The leading edge random mounted on the port wing, the torpedo body and detailed main wheels are produced in cream coloured resin and the torpedo rear fins and two three bladed contra-rotating tiny propellers for the torpedo are produced in brass. Careful building of my model made me spot a number of points that will improve the final image and the overall accuracy of the model .
a) The contact area of the lower fuselage with the front wing requires slight trimming to eliminate the existing gap and for parts to make contact.
b) Wing tip lights are cut in place and clear plastic is fitted and filed to shape.
c) Eliminate joint line fin on undercarriage legs.
d) Open up the upper nose mounted air intake.
e) A 3/16” hole requires to be drilled under the port wing to incorporate the landing light which is flush with the wing surface.
f) The inner undercarriage doors need to be tilted 20 degrees to the vertical when the torpedo is carried. The drawing front view that comes in the instruction shows these opening vertically.
g) The same wheel doors, parts mp8 and mp12, are shown in the instruction as fitted in the incorrect position. All the photos that I have seen shows that these should be fitted the other way round ie the square end should point forward and the sharp angled edge should point backwards.
h) The tail wheel should be fitted towards the rear in the tail wheel well and not at the recess provided which is moulded well forward inside the wheel well.
i) A taper fairing which conforms to the section of the exhaust manifold needs to be added ahead of the engine exhausts outlets. Reference to the nose area on the art work indicates this very clearly the shape it should be.
j) A tiny whip aerial and a ‘U’ shaped antenna require to be added under the fuselage at the wing central section.
k) The two front air intake lips each require a piece of rounded thin plastic faired to shape. This will cover the front joint line of the kit parts and eliminate the vertical cut appearance which is non existent on the real aircraft.

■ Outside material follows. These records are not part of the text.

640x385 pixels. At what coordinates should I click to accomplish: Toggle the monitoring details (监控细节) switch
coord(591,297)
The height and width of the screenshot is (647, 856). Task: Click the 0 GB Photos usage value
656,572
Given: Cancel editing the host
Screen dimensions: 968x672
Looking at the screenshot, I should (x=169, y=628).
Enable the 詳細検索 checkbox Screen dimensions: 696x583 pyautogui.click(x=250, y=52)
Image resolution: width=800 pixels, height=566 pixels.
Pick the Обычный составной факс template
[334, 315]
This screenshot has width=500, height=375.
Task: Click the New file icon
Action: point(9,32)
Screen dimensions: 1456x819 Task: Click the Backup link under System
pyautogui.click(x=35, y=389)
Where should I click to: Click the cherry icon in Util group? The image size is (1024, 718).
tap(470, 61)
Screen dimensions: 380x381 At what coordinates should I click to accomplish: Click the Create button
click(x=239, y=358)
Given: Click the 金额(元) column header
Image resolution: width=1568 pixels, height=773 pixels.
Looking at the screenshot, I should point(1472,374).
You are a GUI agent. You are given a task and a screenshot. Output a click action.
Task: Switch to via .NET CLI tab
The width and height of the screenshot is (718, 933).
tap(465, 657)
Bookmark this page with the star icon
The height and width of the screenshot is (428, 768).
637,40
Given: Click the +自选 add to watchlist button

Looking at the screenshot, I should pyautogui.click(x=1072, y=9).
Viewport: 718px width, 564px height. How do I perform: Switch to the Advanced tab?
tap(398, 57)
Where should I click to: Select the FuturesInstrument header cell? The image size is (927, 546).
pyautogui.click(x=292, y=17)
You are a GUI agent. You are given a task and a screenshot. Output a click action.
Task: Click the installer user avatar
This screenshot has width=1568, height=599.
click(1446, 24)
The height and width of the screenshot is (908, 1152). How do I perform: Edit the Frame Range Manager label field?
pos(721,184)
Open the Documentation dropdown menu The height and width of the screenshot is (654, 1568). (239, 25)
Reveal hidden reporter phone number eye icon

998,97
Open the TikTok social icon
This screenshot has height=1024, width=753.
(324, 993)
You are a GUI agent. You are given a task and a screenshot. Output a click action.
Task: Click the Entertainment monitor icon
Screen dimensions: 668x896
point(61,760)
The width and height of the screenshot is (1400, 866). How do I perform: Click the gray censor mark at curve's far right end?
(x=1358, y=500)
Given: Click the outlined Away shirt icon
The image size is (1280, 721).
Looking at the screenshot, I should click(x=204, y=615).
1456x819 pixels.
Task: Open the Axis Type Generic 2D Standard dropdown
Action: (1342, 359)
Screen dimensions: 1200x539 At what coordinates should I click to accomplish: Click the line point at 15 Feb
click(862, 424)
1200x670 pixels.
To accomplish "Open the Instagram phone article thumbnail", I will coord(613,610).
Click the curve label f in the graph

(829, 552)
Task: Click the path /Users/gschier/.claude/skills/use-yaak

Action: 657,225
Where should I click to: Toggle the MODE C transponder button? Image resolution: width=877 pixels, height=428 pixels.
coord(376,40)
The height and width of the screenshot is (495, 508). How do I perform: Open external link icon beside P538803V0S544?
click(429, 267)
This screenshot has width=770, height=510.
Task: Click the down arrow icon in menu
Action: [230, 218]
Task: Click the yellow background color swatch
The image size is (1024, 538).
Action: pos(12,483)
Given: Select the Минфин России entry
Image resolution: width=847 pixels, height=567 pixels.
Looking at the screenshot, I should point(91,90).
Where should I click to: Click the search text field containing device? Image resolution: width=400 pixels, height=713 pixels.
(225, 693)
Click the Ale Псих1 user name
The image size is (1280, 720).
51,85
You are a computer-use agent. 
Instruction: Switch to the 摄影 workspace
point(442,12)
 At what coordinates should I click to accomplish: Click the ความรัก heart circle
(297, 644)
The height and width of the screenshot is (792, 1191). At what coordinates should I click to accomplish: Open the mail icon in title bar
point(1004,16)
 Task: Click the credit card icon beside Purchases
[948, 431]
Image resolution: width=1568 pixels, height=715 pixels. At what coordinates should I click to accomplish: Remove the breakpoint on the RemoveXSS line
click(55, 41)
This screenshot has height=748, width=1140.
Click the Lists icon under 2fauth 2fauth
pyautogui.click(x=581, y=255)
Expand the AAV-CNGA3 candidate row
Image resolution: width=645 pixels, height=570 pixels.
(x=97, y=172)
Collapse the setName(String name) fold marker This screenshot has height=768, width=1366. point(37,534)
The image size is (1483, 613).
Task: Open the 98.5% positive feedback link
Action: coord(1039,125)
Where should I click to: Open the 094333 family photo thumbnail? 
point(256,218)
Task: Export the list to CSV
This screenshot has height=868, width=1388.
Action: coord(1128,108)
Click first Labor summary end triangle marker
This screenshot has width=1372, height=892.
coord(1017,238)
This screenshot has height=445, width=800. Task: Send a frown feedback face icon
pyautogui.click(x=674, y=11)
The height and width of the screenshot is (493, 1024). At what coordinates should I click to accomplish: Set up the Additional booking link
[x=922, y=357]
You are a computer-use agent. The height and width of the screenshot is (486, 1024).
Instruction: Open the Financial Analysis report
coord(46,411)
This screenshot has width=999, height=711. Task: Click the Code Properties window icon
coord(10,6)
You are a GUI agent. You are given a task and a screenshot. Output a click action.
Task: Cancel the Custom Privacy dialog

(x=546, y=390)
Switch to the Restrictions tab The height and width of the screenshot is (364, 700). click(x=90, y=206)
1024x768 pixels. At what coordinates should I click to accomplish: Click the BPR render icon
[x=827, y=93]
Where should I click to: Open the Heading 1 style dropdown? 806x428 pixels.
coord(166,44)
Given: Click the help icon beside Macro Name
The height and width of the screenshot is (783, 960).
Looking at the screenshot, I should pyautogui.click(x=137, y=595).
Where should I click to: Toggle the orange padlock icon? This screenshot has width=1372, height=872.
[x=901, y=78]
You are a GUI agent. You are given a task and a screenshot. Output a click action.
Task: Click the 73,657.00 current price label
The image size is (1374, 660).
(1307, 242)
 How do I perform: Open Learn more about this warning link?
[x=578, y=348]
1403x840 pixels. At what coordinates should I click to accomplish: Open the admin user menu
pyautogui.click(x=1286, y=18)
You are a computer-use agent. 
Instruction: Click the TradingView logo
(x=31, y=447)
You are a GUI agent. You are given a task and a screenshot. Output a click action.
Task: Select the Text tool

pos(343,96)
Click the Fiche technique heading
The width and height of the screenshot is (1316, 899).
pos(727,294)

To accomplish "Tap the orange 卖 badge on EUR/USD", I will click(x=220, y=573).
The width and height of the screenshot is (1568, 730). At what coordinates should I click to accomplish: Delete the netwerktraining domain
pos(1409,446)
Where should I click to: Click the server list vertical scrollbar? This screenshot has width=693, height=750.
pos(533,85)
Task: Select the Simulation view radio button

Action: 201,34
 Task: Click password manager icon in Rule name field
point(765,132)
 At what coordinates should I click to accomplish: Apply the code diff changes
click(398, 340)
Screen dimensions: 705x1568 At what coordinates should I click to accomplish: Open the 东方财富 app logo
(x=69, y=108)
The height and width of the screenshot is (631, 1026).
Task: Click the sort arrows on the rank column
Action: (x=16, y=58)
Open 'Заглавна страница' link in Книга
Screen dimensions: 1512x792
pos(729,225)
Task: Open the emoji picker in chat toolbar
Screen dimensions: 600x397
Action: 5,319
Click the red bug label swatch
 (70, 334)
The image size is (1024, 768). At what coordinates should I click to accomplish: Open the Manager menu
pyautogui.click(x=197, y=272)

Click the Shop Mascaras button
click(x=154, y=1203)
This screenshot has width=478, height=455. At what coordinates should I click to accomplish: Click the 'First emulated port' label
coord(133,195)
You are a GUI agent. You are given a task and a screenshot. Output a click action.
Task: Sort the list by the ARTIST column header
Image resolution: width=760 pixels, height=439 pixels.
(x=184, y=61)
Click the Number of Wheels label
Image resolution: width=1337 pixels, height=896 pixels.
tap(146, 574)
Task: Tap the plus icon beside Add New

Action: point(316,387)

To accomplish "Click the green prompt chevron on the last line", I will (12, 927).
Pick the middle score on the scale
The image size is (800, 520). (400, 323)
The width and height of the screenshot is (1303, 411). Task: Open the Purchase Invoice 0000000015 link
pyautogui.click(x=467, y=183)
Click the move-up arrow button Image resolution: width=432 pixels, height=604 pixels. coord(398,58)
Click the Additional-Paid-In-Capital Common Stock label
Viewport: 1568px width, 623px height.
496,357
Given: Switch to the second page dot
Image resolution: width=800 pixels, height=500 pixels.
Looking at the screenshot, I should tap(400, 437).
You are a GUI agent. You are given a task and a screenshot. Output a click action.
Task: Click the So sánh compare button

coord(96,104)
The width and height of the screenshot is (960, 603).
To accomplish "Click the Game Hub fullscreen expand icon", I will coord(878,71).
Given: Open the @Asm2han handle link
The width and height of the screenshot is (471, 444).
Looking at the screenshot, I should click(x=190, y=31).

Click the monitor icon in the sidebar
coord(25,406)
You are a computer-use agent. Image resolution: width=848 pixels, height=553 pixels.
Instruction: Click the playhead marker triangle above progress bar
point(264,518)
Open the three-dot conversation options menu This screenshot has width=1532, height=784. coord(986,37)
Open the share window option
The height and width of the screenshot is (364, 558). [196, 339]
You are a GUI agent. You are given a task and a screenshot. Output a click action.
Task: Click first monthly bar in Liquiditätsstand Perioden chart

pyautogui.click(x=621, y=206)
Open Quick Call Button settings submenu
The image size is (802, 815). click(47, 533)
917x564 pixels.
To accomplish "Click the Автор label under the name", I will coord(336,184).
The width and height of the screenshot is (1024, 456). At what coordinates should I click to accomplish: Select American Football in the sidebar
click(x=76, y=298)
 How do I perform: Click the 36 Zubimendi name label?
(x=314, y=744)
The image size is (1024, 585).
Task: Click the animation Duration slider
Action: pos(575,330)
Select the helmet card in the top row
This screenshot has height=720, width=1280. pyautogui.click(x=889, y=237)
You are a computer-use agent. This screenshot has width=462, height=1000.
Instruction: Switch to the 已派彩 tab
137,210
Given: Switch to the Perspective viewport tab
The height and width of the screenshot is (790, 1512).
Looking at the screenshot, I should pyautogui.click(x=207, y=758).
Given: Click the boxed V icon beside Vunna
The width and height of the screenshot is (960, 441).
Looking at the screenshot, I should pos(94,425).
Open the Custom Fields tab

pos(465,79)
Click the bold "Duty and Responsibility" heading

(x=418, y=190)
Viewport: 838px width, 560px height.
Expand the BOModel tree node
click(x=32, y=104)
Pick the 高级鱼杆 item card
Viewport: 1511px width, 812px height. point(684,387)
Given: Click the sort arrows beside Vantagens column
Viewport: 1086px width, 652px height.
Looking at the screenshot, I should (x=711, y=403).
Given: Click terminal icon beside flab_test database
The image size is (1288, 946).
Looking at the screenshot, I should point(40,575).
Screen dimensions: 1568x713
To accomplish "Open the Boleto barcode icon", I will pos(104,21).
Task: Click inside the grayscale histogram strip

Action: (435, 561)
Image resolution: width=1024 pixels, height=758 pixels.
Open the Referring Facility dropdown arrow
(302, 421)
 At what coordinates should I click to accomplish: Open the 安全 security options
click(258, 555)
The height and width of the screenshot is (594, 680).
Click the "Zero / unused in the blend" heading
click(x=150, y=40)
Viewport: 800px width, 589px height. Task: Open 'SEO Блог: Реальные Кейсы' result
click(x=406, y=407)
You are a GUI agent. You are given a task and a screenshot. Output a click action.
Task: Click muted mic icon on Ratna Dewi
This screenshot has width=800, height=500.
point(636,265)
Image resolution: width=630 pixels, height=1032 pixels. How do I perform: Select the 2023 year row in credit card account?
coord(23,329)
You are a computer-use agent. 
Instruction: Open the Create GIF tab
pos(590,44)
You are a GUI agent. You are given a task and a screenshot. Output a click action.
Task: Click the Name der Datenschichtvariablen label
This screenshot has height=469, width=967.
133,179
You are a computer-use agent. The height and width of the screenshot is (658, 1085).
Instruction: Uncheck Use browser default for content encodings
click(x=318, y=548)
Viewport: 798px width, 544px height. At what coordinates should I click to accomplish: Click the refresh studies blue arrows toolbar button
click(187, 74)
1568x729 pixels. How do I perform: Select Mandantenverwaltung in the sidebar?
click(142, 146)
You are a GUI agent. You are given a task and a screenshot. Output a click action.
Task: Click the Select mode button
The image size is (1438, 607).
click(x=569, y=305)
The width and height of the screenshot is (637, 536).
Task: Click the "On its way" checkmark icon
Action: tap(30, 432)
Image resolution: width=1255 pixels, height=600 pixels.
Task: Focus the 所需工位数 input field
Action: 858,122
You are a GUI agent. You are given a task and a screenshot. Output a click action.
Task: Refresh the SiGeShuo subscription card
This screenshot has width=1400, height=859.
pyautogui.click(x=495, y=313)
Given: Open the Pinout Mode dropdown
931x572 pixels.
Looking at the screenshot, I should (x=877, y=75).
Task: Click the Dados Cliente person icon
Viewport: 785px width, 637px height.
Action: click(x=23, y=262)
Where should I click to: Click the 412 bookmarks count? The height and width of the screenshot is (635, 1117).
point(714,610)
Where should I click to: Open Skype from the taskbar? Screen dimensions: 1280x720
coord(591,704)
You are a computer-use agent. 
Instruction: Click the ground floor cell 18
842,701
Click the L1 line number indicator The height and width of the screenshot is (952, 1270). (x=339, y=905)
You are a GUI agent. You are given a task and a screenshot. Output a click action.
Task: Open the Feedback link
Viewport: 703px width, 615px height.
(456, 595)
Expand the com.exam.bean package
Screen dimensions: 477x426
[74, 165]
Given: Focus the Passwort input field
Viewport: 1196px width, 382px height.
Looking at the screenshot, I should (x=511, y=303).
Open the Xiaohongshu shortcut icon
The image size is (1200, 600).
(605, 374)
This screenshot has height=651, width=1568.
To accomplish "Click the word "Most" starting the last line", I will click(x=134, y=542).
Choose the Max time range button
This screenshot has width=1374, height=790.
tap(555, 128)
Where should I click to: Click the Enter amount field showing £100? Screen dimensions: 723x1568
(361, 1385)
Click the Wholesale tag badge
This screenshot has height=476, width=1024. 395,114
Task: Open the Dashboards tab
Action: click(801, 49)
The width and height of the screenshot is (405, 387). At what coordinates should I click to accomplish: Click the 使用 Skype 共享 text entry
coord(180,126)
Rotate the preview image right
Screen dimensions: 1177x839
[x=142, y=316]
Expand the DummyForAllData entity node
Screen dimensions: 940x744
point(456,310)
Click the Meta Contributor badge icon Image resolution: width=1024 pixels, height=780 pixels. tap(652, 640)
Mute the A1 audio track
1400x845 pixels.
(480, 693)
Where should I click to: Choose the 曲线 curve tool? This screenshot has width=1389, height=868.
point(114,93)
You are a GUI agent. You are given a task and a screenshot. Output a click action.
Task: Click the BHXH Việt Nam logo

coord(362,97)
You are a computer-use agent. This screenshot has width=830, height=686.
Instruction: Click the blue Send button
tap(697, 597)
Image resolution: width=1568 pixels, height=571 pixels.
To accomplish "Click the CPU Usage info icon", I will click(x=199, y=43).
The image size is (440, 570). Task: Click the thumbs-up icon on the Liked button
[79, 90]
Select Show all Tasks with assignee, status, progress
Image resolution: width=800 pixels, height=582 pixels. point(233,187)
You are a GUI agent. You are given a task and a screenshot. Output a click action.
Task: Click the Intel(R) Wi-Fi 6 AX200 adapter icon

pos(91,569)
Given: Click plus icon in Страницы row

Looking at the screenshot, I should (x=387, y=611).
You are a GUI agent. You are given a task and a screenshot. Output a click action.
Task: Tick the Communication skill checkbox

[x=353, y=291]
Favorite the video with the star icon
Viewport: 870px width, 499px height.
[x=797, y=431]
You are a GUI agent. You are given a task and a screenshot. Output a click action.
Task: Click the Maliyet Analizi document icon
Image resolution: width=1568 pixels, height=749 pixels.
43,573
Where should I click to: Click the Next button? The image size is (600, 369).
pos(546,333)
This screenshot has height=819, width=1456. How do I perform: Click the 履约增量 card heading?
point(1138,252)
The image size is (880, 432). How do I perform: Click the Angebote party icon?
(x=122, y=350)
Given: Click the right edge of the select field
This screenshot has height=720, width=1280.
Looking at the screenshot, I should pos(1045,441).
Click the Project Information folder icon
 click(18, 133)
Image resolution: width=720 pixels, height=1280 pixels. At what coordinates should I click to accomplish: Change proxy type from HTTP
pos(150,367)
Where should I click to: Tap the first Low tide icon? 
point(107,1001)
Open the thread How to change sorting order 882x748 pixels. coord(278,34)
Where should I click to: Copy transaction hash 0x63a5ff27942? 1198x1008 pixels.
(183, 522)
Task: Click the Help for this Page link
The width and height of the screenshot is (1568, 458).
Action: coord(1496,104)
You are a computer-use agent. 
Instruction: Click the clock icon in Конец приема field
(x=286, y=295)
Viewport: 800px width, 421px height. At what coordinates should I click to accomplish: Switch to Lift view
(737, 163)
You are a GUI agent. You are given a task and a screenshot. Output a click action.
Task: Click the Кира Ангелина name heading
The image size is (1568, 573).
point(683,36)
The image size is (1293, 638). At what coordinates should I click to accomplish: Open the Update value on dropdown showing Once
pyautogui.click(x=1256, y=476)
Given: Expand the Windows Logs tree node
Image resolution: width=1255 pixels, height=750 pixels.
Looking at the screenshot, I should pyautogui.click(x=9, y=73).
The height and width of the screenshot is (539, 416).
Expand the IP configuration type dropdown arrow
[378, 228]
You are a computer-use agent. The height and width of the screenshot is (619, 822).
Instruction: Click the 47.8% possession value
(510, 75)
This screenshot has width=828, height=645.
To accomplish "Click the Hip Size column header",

l) The gun bore required to be drilled.
In the end I have preferred to place an accurate pilot figure in the spacious cockpit thus giving the scale and reveals what a sizeable shipboard fighter this should have been.
|COLORS & MARKINGS|
The instructions are quite good and easy to follow with full colour information and position of markings for a 708 Squadron aircraft based at Lee-on-Solent, UK circa 1945. One should point out that whereas the decal caters for a machine with serial number DK382, coded OF, the instructions depicts DK383, coded OC and in the latter case the prop spinner should be gloss red and not extra dark sea grey indicated.
In the end the Firebrand turned into a pleasing model, giving the impression that it was a somewhat cumbersome torpedo fighter at its time of operational service. Having completed the Rareplanes TF5 radial engine version some time ago the TF MkII certainly made an interesting addition to my RN scale model section in my collection.